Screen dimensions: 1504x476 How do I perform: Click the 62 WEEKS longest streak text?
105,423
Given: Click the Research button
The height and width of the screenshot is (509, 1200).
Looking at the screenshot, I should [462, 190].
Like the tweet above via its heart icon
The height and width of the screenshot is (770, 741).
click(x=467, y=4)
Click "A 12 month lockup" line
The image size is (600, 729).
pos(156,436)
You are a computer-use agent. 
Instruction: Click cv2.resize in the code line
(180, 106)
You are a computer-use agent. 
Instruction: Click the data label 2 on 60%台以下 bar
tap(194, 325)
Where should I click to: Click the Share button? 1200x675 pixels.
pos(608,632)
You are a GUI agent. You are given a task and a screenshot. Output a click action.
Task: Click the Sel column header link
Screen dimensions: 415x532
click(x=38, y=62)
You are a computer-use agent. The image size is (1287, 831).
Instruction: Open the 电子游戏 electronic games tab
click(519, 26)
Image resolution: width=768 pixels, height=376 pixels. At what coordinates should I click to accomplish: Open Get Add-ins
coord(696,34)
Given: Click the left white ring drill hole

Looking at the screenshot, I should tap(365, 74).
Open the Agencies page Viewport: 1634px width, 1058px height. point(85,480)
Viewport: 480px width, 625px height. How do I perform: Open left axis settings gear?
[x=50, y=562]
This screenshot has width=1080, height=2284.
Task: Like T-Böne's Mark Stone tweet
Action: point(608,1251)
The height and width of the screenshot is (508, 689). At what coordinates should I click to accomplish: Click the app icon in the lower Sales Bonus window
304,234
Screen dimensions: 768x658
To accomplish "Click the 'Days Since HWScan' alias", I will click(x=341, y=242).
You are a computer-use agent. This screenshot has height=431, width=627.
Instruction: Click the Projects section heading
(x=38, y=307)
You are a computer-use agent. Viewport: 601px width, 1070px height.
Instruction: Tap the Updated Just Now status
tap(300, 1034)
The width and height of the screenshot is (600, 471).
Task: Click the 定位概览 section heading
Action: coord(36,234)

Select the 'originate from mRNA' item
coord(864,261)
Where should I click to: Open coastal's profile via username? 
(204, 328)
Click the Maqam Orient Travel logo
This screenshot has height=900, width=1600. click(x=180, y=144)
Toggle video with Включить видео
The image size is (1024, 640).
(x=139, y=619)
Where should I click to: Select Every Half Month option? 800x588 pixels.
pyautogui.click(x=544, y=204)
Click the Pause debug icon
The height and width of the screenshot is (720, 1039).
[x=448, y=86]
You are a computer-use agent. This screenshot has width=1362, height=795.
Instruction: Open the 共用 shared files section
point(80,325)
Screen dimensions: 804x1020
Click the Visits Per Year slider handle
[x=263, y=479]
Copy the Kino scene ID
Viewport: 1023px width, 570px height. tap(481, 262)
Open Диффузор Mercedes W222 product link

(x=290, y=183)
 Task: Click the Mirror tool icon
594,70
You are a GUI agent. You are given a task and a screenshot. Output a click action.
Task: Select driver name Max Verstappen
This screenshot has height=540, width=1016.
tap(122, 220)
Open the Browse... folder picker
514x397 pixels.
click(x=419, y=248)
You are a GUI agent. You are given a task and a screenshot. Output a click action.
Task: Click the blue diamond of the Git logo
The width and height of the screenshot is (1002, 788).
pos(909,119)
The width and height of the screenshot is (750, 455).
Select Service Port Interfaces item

::::

ASSIGNMENT => Reproduce word for word the material above, beginning with the line that contains "This screenshot has height=540, width=1016." and ending with the line that contains "Task: Click the blue diamond of the Git logo".

REPLY TO THE TASK =>
This screenshot has height=540, width=1016.
tap(122, 220)
Open the Browse... folder picker
514x397 pixels.
click(x=419, y=248)
You are a GUI agent. You are given a task and a screenshot. Output a click action.
Task: Click the blue diamond of the Git logo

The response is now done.